The principal strengths of this study include the accuracy of the clinical diagnoses—especially of nonbacteremic pneumococcal pneumonia—that were made on the basis of published criteria that were uniformly and prospectively applied. Fully computerized medical records assure that all data were available for collection. The availability of data is particularly important in documenting vaccination histories; by policy of the Department of Veterans Affairs, data on vaccinations are recorded in a single designated field in the medical record. Each fall, the vaccination records are updated so that any new patient who enters the system, as well as all old patients, are reinterviewed to determine whether they have received or declined PPV.
Limitations of this study include the fact that, despite the similarities among the groups, this was still a post hoc analysis. The higher proportion of HIV-infected persons (a group known to respond poorly to PPV [17, 19]) among patients with bacteremic disease might have affected the interpretation of the results; when these subjects were removed from the data set, however, the protective effect of the vaccine remained unchanged. In the present study, we focused on patients with bacteremic pneumonia versus those with nonbacteremic pneumonia because we hypothesized that they would be the most similar in terms of predisposing factors and eligibility for vaccine.
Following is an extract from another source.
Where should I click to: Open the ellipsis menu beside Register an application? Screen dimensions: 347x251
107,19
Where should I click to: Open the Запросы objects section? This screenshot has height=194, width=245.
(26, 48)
Patients in whom pneumococci were isolated during workup of other pulmonary conditions and patients with AECB were more likely to have chronic obstructive pulmonary disease, an obvious indication for pneumococcal vaccination, and PPV administration was more common in this group. The generalizability of our results is limited by the disproportionate number of male patients in the veteran population. Finally, we did not include an analysis of influenza vaccine patterns; however, because patients who receive pneumococcal vaccine nearly always receive influenza vaccine, and because those who decline pneumococcal vaccine decline influenza vaccine, these factors would bias the data to favor protection by PPV.
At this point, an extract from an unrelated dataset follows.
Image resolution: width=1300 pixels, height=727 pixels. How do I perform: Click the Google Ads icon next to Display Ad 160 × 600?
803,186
Shapiro et al.  found that immunocompromised status, age, and time since vaccination influenced determination of vaccine effectiveness. In our study, age was nearly identical to their findings, and rates of immunocompromising diseases were similar, except as noted above. Our study supports others [3, 18] by showing that PPV protects recipients against invasive pneumococcal disease. The putative mechanism of protection is opsonic removal of organisms that migrate from the alveoli into the bloodstream. Because mortality from bacteremic pneumococcal disease exceeds that from nonbacteremic pneumococcal disease, this finding indicates benefit from receiving PPV. There is, however, substantial morbidity and mortality from nonbacteremic pneumococcal pneumonia , and the absence of apparent protection against this condition provides further impetus to the ongoing search for a better vaccination strategy.
Financial support. The Department of Veterans Affairs, through the Merit Review Program.
Potential conflicts of interest. D.M.M.: from 1997 through 2001, D.M.M.'s laboratory received funding from Merck for participating in a multicenter study of pneumococcal polysaccharide vaccine. All other authors: no conflicts.